**What needs to be done:** Where a line holds the word "Viewport", copy that line from the data below.

**Exercise materials:**

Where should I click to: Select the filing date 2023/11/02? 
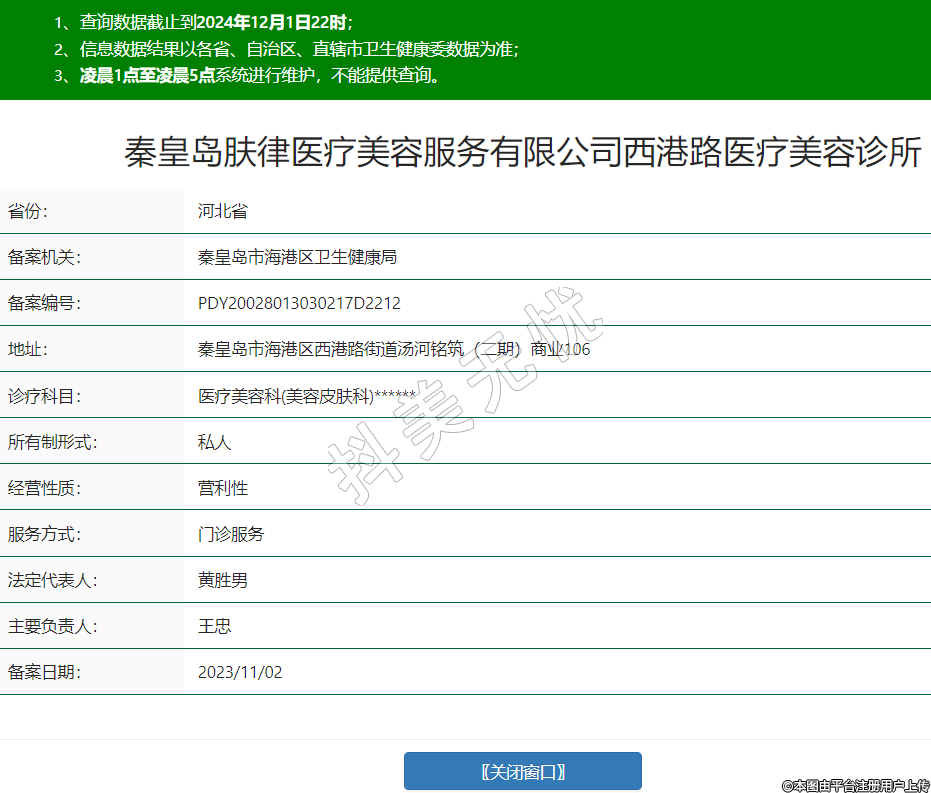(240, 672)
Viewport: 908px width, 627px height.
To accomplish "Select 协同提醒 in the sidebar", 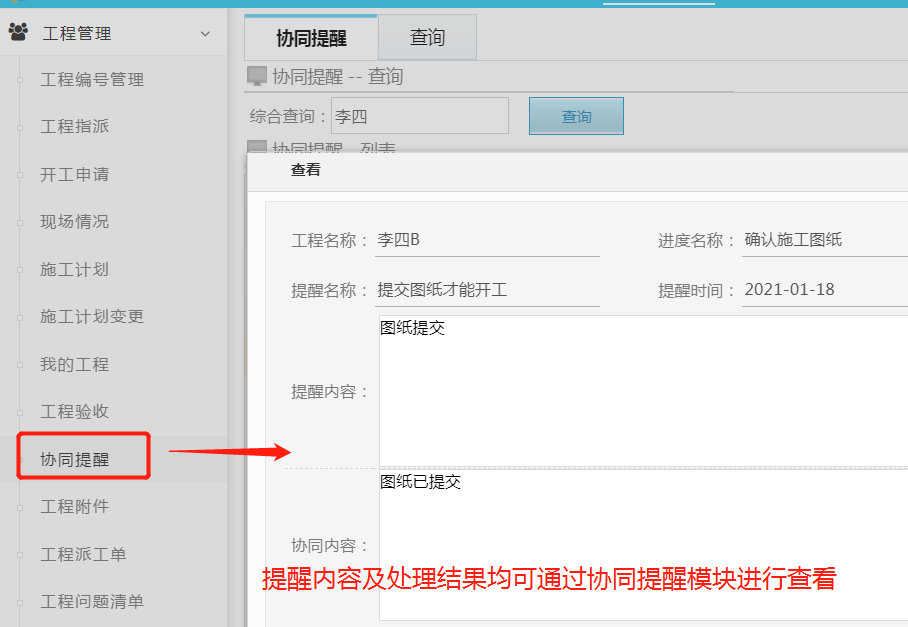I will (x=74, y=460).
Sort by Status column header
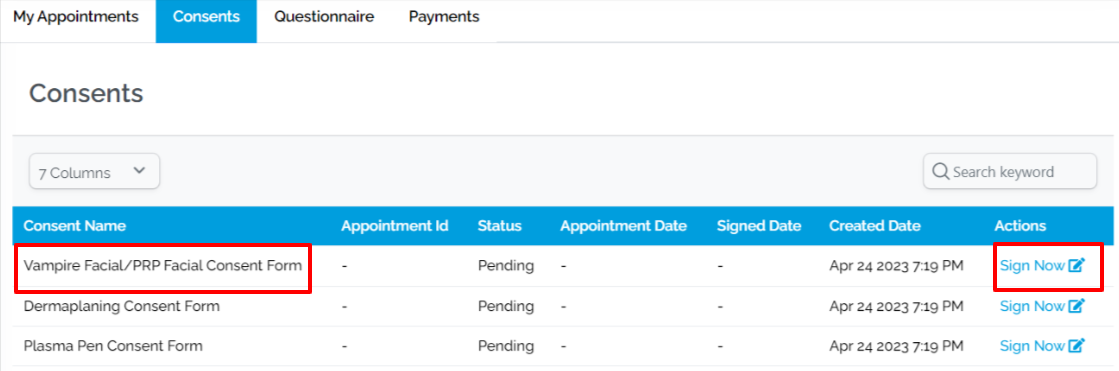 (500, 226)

==

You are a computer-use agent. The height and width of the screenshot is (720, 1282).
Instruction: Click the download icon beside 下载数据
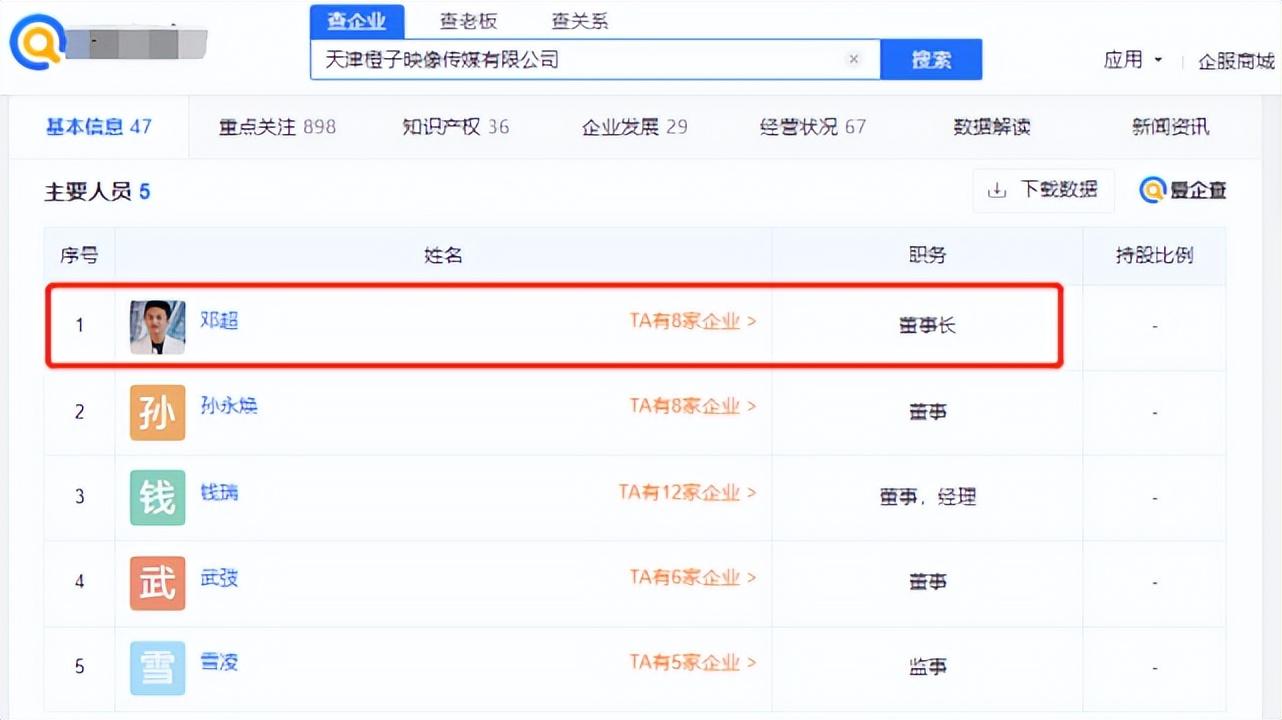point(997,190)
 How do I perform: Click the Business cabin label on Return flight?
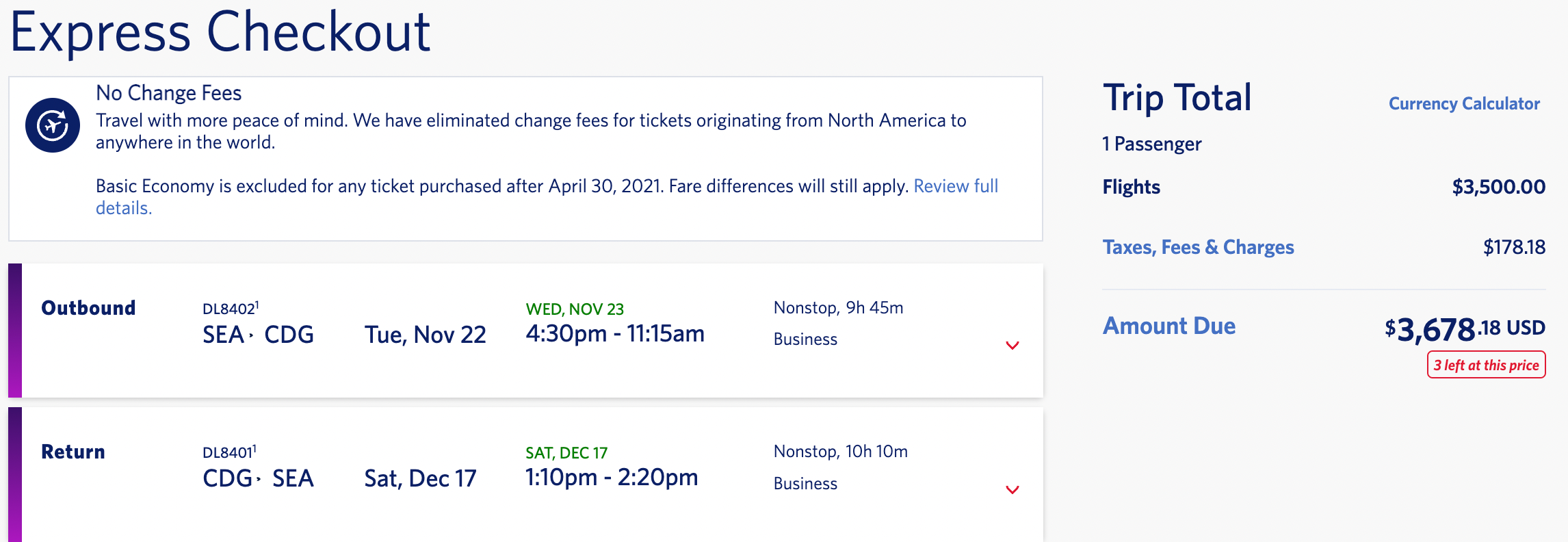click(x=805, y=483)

...

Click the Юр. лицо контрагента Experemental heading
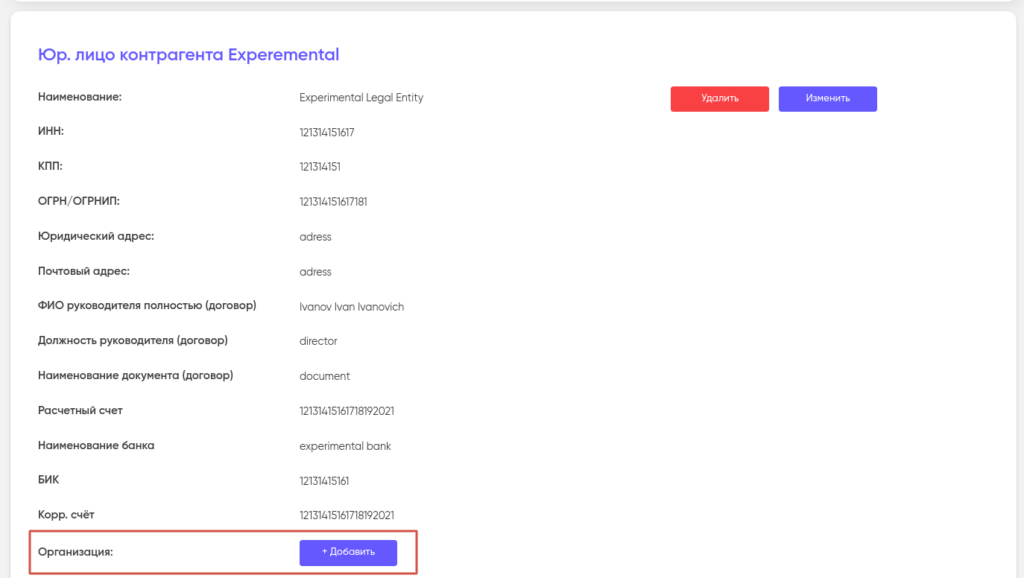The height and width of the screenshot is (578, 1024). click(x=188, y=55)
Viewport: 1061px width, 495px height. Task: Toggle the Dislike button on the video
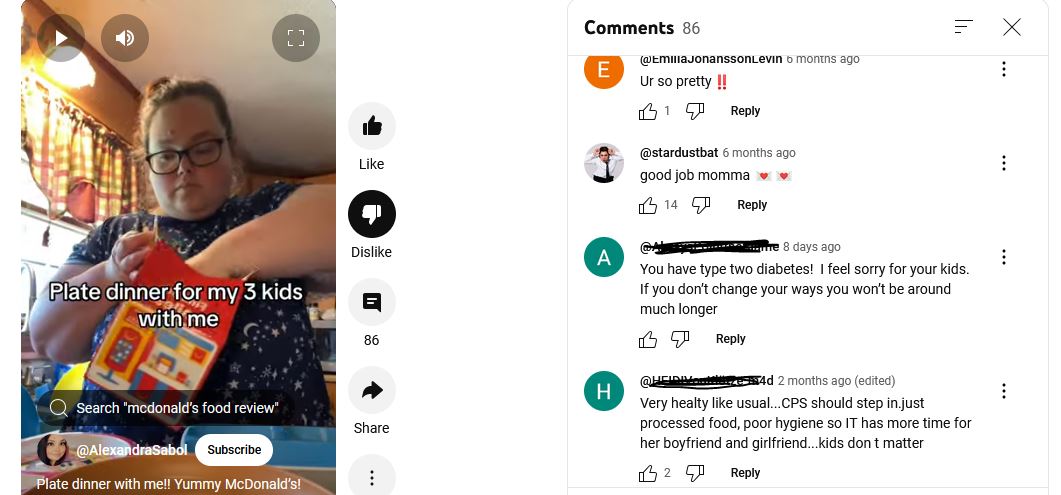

**Your response:**
Viewport: 908px width, 627px height.
Viewport: 1061px width, 495px height. Task: Toggle the Dislike button on the video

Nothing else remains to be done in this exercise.